À peine arrivé à Bethsaïde, Jésus fait la rencontre d’un aveugle qui lui est présenté par la foule. Celle-ci ayant eu connaissance de ses grands pouvoirs de guérison lui demande, en effet, de le toucher pour le guérir de son mal. En ces temps reculés, la cécité frappait d’impureté celles et ceux qui en étaient touchés. Marc, dans son évangile, précise que Jésus ne s’exécute cependant pas immédiatement : Il saisit d’abord la main de l’aveugle pour le conduire à l’écart du village, à l’abri des autres et des regards. Le Rédempteur ne cherche pas à se faire valoir par un miracle de plus, mais vise bien le cœur de l’homme, celui dont l’âme est malade.
Curieusement, pour ce miracle, et ainsi que le souligne l’Évangéliste Marc, Jésus ne lui touche pas les yeux mais “Il lui mit de la salive sur les yeux et lui imposa les mains” (Mc 8, 23). L’antiquité rapporte quelques exemples de cette pratique selon laquelle la salive pouvait avoir des actions thérapeutiques. Or, après ce geste, Jésus lui demanda : “Aperçois-tu quelque chose ?”, l’aveugle lui répondit alors : “J’aperçois les gens : ils ressemblent à des arbres que je vois marcher.” L’aveugle de Bethsaïde ne recouvre pas immédiatement la vue intégralement et Jésus devra une seconde fois lui imposer les mains pour qu’il soit totalement guéri.
Un miracle pour retrouver la foi
Nous avons vu qu’au cours de ses nombreux miracles, Jésus encourage les personnes qu’Il rencontre à retrouver la foi. Si Pierre marchant sur les flots commence à s’enfoncer avec la peur de la tempête, c’est la faiblesse de sa foi qui limite sa puissance sur les éléments. Avec l’aveugle de Bethsaïde, c’est également la foi de ce dernier qui se trouve mise à l’épreuve. Il ne va pas de soi de voir parfaitement clair dans le chemin tracé par la Parole et notre cécité nous conduit souvent à ne pas “voir” nettement ce qui devrait pourtant être discerné. Il faut alors la persévérance et l’aide divine pour – comme l’aveugle de Bethsaïde – se mettre à voir distinctement, être guéri et “distinguer tout avec netteté” comme nous y invite la prophétie d’Isaïe dans l’Ancien Testament (Is 35, 4-5) :
Soyez forts, ne craignez pas. Voici votre Dieu : c’est la vengeance qui vient, la revanche de Dieu. Il vient lui-même et va vous sauver. Alors se dessilleront les yeux des aveugles…

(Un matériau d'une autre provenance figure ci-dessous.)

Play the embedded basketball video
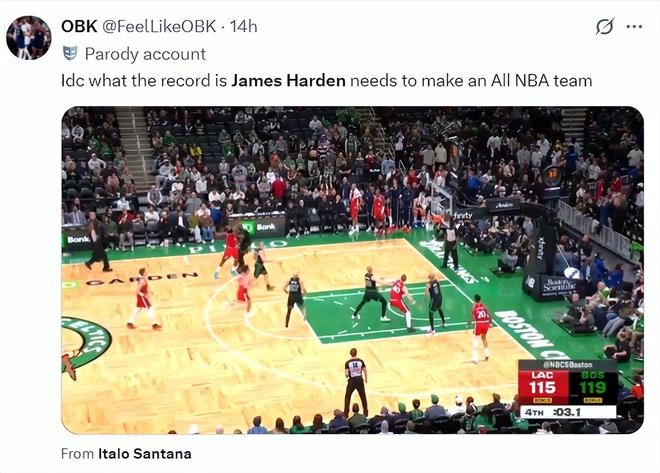660x473 pixels. click(353, 270)
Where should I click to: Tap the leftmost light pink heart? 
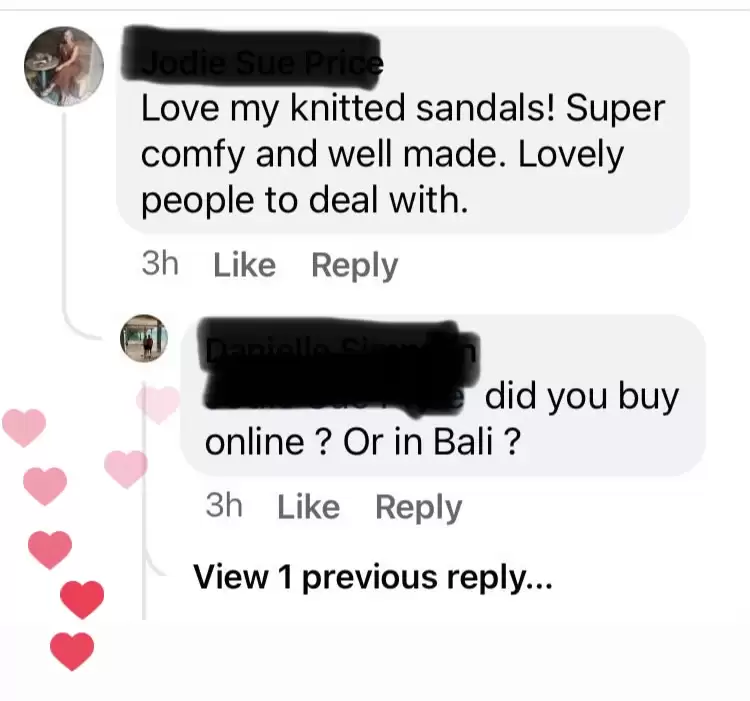(x=24, y=427)
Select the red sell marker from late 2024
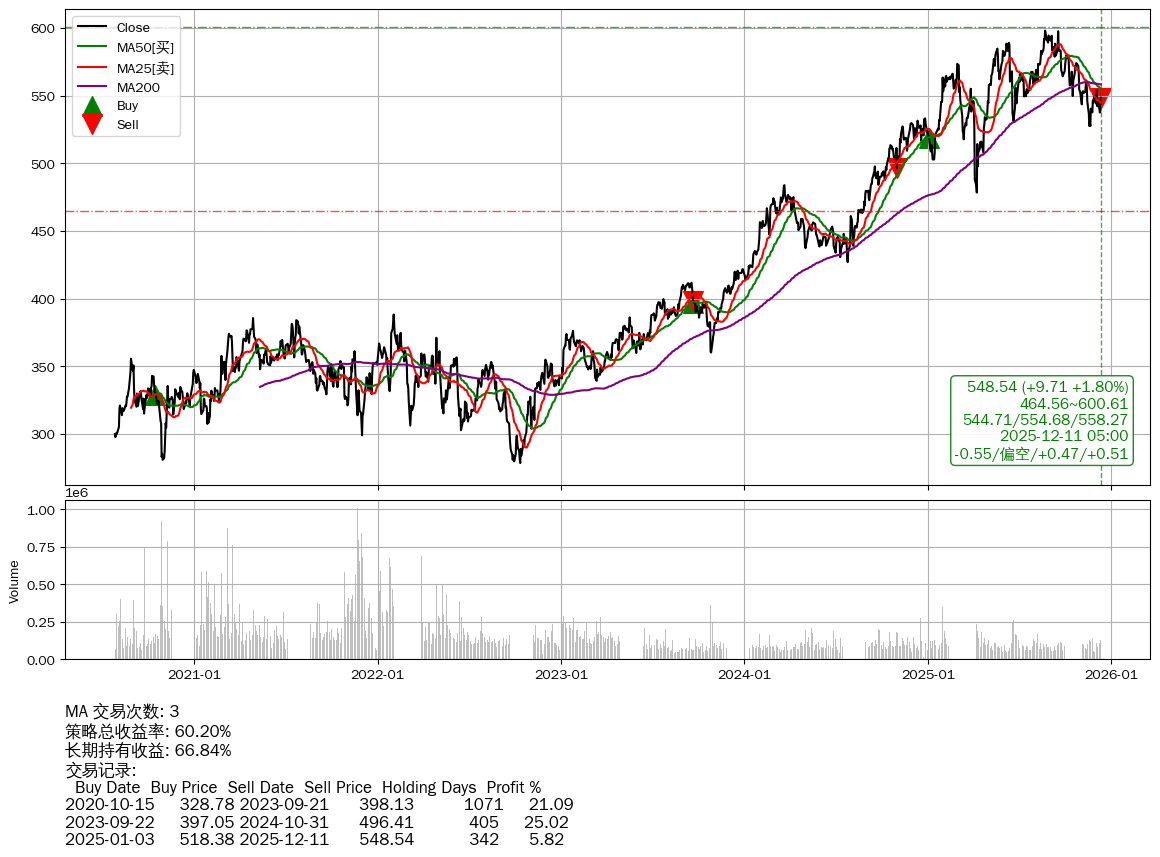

L’aveugle de Bethsaïde représenté par le baroque italien
Le peintre italien Gioacchino Assereto livre une interprétation inspirée du miracle de la guérison de l’aveugle de Bethsaïde. L’artiste, né à Gênes en 1600, développe son art dans le style baroque de ce XVIIe siècle influencé par le maniérisme lombard et les nouveautés notamment apportées par Le Caravage. Cette œuvre tardive de l’artiste témoigne en effet de ce clair-obscur qui révolutionna la peinture de cette époque avec une représentation des protagonistes particulièrement vivante et dynamique.
Nous sommes loin avec ce tableau d’une position figée et académique des sujets, l’artiste préférant au contraire rendre le dynamisme de l’action pourtant absent du texte de l’évangile. La détermination du geste de la main de Jésus, la stupeur des quelques témoins et le corps de l’aveugle reculant devant la force miraculeuse qui le saisit ajoutent encore à cette dimension propre au caravagisme qui préfère les représentations “vivantes” au classicisme offrant par là même une belle illustration artistique de la puissance de ce miracle.